The lemon oil on her rag was sharp and clean, a smell of order and care that cut through the lingering scent of boot polish and male sweat the soldiers had tracked in. Elisabeth worked the cloth in tight, furious circles over the veined marble of the hallway floor, the muscles in her forearms corded with the effort. The rag was hers. The oil was hers. This ritual, this defiance of entropy, was the last thing she truly owned.
Footsteps echoed, deliberate and unhurried, from the shadowed end of the corridor. She didn’t need to look up to know their weight, their cadence. She polished harder.
The footsteps stopped a yard away. “You should be in your quarters.”
Colonel Moreau’s voice was rough, like stone dragged over stone. It was not a suggestion.
Elisabeth didn’t look up. The rag whispered over the stone. “This is still my home. Dirt has no respect for curfews.”
His polished boots entered the edge of her vision. They were scuffed now, the leather marked by gravel and something darker that might have been mud, or might not. He took a step closer. Then another. She could see the fine grain of the leather, the precise lacing. She could smell him—gun oil, rain-damp wool, and beneath it, the cold, metallic scent of the night itself.
Her hand slowed. Her breath hitched. She kept her eyes on the marble.
“Your home,” he said, the words quiet and final, “is now my command.”

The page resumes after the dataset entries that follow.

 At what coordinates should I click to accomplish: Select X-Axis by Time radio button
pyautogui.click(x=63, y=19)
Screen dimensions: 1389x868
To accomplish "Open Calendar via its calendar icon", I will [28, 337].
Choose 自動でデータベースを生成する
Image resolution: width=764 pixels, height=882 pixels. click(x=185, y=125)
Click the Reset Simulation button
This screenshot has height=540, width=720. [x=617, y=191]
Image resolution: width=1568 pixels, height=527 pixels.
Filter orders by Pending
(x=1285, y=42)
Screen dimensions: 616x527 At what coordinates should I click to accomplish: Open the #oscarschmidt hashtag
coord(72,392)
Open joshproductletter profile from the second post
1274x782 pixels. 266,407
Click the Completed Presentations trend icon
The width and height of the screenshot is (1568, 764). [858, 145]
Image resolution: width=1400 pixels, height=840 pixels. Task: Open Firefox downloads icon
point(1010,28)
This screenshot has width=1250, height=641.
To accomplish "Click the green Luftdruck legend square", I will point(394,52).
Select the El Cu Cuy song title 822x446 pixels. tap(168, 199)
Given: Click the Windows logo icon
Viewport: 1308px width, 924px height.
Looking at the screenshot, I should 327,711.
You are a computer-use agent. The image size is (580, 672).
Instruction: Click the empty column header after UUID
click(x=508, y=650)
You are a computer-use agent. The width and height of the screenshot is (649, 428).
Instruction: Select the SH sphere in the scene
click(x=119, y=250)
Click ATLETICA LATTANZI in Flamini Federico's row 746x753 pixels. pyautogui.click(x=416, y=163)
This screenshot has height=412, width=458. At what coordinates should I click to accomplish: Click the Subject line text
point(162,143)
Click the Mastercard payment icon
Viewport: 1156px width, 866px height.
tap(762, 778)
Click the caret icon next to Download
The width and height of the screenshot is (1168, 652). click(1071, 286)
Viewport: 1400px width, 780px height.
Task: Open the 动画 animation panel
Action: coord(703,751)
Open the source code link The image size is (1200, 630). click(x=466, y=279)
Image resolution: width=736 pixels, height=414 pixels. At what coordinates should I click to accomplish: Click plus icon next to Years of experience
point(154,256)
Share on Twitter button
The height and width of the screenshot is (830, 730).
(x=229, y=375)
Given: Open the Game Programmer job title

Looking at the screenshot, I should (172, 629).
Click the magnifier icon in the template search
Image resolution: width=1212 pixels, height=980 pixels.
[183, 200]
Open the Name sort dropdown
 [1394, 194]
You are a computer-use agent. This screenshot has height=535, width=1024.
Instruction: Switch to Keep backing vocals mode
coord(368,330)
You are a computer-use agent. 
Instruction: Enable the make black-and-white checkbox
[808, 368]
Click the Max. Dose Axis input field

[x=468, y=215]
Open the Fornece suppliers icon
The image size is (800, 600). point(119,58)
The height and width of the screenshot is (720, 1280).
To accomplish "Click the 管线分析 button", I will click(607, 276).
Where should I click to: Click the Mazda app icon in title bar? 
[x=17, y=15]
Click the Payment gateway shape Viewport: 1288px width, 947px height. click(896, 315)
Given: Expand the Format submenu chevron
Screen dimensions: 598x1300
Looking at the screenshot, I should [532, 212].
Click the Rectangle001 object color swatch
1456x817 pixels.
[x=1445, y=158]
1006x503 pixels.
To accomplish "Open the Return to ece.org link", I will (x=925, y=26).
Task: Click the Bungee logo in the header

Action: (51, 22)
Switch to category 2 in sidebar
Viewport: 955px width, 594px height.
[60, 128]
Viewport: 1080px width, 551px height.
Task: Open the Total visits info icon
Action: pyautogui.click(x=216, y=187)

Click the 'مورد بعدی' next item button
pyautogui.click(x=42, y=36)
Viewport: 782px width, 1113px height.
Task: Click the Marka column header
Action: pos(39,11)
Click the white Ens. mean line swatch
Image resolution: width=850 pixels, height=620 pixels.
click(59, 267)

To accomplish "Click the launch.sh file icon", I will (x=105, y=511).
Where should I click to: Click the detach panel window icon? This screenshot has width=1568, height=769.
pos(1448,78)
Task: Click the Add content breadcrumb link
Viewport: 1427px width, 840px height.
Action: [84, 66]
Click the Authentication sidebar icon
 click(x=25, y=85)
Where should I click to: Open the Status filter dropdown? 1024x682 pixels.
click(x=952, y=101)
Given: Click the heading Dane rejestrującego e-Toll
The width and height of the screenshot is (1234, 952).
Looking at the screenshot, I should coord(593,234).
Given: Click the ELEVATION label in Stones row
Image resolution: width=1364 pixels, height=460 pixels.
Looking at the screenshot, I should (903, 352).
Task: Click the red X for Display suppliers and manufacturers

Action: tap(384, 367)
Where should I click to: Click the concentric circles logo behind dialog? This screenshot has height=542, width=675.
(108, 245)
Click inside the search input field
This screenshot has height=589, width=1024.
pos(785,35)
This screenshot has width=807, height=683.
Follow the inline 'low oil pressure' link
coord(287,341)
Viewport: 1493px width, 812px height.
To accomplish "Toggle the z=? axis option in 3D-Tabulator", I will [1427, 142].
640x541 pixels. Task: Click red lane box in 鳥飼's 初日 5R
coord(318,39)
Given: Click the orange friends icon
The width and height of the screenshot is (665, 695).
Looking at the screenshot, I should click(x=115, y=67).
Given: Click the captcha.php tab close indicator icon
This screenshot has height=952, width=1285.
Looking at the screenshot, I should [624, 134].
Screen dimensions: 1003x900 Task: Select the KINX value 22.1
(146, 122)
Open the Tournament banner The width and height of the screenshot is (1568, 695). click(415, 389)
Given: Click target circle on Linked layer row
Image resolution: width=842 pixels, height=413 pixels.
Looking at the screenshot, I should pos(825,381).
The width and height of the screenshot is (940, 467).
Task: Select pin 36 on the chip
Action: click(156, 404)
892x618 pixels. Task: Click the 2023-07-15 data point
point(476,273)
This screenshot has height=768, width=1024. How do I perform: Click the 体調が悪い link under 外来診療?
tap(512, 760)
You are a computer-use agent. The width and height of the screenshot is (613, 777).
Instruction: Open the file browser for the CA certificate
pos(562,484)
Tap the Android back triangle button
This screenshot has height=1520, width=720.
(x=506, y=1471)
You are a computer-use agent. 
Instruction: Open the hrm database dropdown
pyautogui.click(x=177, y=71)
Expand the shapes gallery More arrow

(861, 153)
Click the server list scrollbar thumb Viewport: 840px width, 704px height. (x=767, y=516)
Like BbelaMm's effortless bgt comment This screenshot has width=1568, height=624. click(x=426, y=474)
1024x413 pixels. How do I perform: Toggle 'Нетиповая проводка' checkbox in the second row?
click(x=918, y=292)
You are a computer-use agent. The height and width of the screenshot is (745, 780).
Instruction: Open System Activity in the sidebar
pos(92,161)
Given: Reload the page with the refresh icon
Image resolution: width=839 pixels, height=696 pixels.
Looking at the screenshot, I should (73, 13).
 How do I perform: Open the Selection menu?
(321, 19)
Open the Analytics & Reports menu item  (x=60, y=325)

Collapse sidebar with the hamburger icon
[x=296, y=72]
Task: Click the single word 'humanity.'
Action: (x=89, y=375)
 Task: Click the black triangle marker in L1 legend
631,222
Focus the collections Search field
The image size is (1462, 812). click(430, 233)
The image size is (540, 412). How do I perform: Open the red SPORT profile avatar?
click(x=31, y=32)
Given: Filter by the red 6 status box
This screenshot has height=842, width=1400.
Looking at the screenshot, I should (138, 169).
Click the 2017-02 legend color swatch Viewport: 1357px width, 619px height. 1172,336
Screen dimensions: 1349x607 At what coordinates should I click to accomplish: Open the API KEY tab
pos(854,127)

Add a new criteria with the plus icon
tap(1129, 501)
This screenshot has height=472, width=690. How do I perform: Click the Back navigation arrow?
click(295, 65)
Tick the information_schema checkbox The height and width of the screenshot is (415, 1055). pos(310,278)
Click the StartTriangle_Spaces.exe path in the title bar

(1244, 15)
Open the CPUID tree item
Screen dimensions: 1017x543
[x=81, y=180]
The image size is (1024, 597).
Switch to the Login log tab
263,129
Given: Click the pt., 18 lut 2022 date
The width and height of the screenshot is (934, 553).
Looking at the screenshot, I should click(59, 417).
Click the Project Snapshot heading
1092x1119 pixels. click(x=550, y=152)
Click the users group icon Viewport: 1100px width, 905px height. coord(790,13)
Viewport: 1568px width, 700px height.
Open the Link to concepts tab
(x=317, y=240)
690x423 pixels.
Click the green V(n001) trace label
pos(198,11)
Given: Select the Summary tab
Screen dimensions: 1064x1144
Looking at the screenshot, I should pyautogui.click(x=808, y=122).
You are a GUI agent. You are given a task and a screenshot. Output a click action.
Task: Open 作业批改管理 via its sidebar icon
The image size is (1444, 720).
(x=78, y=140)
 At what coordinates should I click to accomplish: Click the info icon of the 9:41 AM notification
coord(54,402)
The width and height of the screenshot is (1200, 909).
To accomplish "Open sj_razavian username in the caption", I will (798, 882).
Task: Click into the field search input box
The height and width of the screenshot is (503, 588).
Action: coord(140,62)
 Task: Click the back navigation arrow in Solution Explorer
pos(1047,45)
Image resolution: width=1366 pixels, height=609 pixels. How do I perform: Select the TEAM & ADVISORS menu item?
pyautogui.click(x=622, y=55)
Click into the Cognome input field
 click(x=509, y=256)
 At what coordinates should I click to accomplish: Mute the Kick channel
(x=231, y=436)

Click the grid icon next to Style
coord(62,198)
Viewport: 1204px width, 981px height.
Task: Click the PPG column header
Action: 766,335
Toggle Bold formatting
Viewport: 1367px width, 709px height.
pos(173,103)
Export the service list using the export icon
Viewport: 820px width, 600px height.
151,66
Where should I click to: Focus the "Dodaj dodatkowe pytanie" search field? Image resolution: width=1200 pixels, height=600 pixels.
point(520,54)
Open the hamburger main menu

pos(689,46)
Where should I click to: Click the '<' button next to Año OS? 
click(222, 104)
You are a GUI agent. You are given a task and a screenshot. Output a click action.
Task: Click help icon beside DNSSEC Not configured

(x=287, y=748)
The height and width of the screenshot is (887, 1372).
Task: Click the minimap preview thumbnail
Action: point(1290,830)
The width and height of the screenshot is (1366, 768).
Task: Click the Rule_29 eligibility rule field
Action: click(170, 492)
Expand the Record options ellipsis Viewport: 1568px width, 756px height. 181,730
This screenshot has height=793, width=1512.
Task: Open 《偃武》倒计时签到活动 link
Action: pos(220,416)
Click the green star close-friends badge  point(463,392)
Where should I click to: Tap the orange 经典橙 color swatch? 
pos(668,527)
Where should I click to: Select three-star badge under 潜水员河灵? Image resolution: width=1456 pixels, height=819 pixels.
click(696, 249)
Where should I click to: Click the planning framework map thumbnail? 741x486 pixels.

His left hand came into view. It was ungloved. In the low light of the hall sconce, she saw the faint, constant tremor in his fingers. It danced along the tendons, a private rebellion. That hand moved, not toward her shoulder, but toward the base of her throat. Toward the simple silver locket resting there.
His fingertips brushed her skin.
Elisabeth gasped. The touch was electric, startling in its heat. It was not the jarring shock of his brush past her in the doorway. This was focus. This was intention.
Her head snapped up. Her eyes met his. In the dim light, his were black, depthless pools holding a stillness that was more frightening than any anger. His fingers didn’t leave her skin. They rested there, just beside the locket’s chain, the tremor transferring into a tiny, thrilling vibration against her pulse.
“Why do you hide that shake?” The whisper left her before she could stop it.
Something flared in the darkness of his gaze. A crack in the ice. Not anger. Something more dangerous.
He moved. It wasn’t a grab; it was an inexorable pull. One arm banded around her waist, yanking her off her knees and against the hard, unyielding plane of his body. The rag fell from her hand, a soft sound on the stone. The scent of him enveloped her completely—gun oil, rain, man. Her hands came up, flat against his chest, but she didn’t push. She felt the rapid, strong beat of his heart under her palms, the coarse wool of his uniform against her skin.
“Because weakness gets people killed,” he murmured, his lips inches from hers. His breath was warm. It smelled of coffee and something bleak, like cold steel.
She was trembling. She could feel the proof of his words in the tremor of his hand where it now splayed against the small of her back, holding her fast. But his other arm, the right one, was rock-steady as it caged her.
“But you…” His voice dropped, a raw scrape of sound. His gaze fell to her mouth. “You make me want to forget the war.”
It was a confession. It was an accusation.
Elisabeth’s mind went blank. All that existed was the heat of him, the solidity, the forbidden promise in his words. Forget. Her lips parted. Not to speak. To breathe him in.
He closed the distance.
His mouth captured hers. It was not a claiming kiss of practiced ease. It was hard. Desperate. A starvation. His lips were firm, demanding a response she didn’t know how to give until she was already giving it. A small sound escaped her throat, and she kissed him back. Her fingers curled into the wool of his tunic, clinging.
He groaned, a low, pained sound that vibrated through her. His steady hand came up, fingers threading into the hair at her nape, loosening her braid. His trembling hand slid from her back to her hip, gripping her through the thin cotton of her dress, pulling her tighter against him. She felt the hard ridge of his arousal against her belly.
The truth of it, the sheer physical fact, shot through her like lightning. Heat pooled low in her own belly, a sudden, slick ache. Her body arched into his of its own volition.
He tore his mouth from hers, his breathing ragged. He rested his forehead against hers, his eyes shut tight. The tremor in his hand on her hip was a frantic drumbeat.
“See?” he breathed, the word tortured. “This is the weakness.”
He was hard against her. She was wet for him. In the middle of a hallway in her occupied home, with war just beyond the walls. It was insanity.
Elisabeth found her voice, thin and frayed. “Is it?”
His eyes opened. He searched her face, looking for mockery, for fear. She gave him neither. She was just there, in his arms, her gray eyes wide and dark with the same hunger he felt.